**Problem requirements**
Only the lines from the "Instruction: Click the" line through the last line of the material below belong in the answer, reproduced exactly and with no pictures.

[Dataset records — start]

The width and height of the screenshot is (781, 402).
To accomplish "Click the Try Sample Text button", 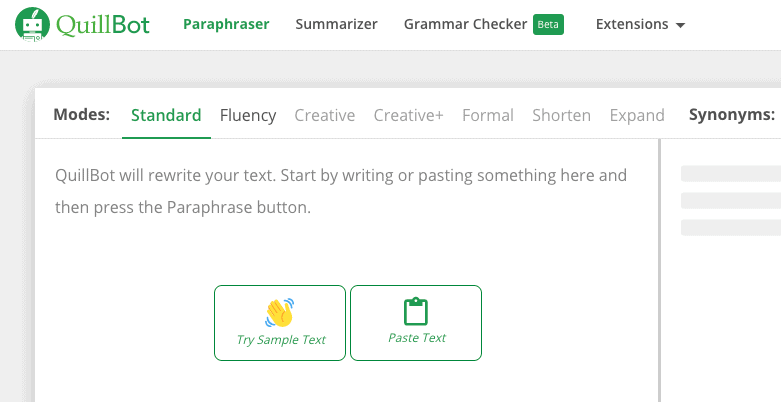I will 280,323.
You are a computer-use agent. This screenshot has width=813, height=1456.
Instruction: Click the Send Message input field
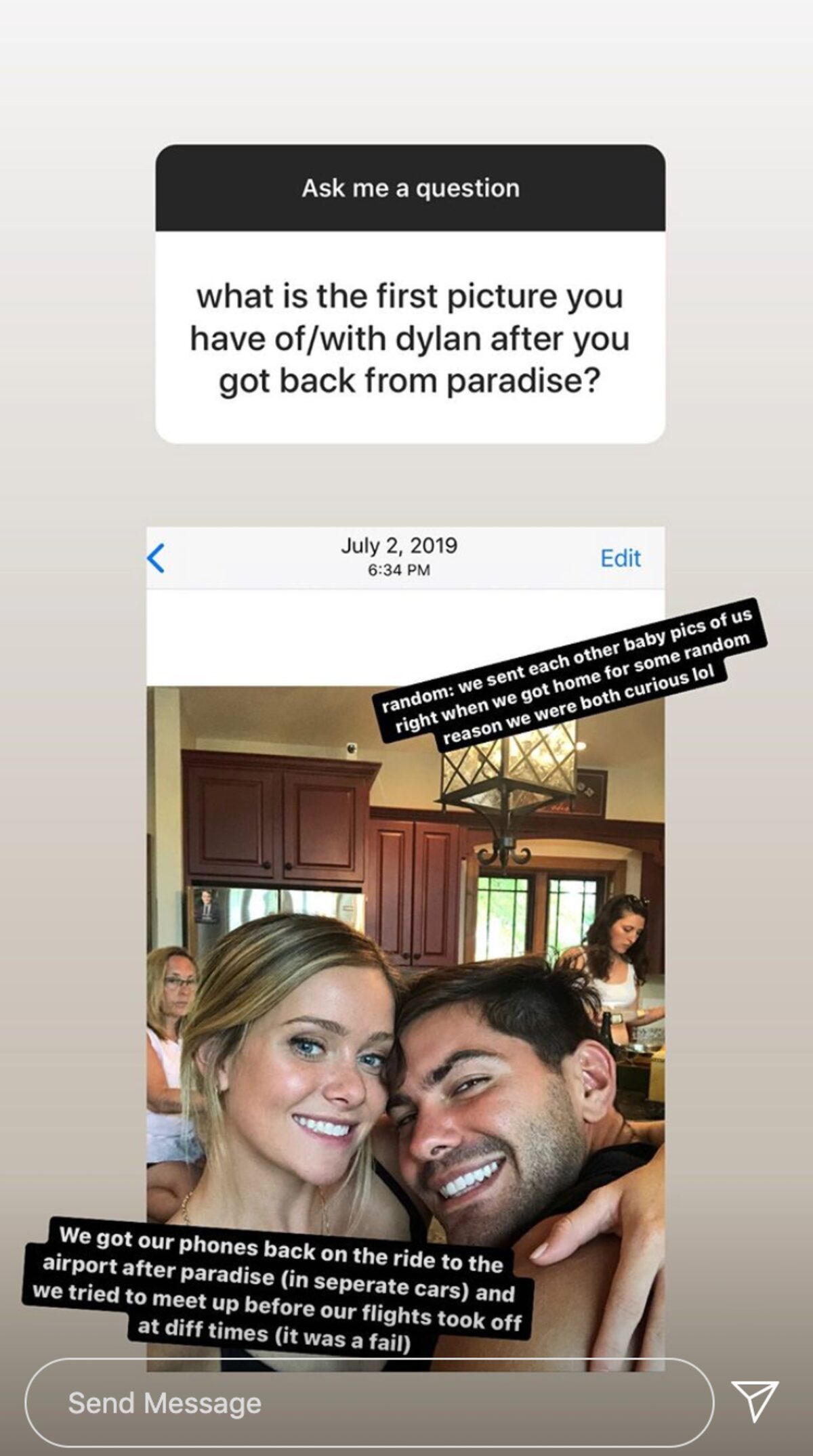(369, 1403)
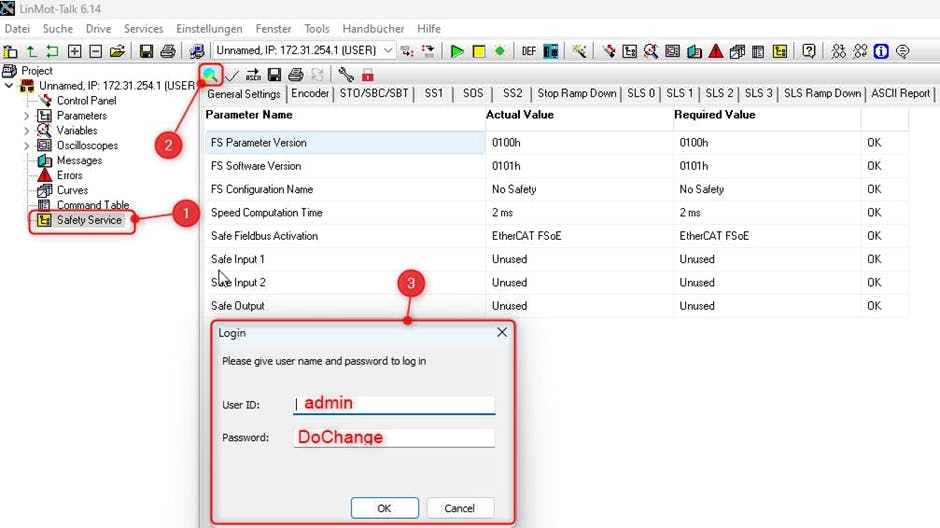940x528 pixels.
Task: Expand the Parameters tree node
Action: pos(27,116)
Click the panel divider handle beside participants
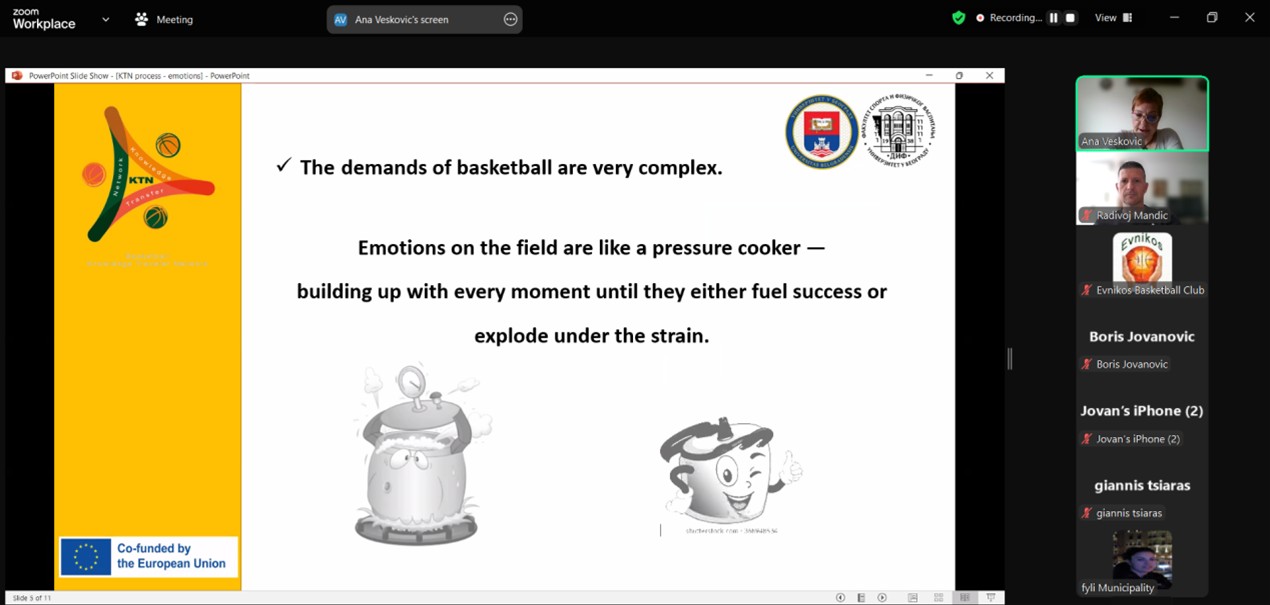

[Dataset records — finish]

**Output below**
Instruction: Click the Send Message input field
(369, 1403)
940x528 pixels.
Task: Expand the Parameters tree node
Action: pos(27,116)
Click the panel divider handle beside participants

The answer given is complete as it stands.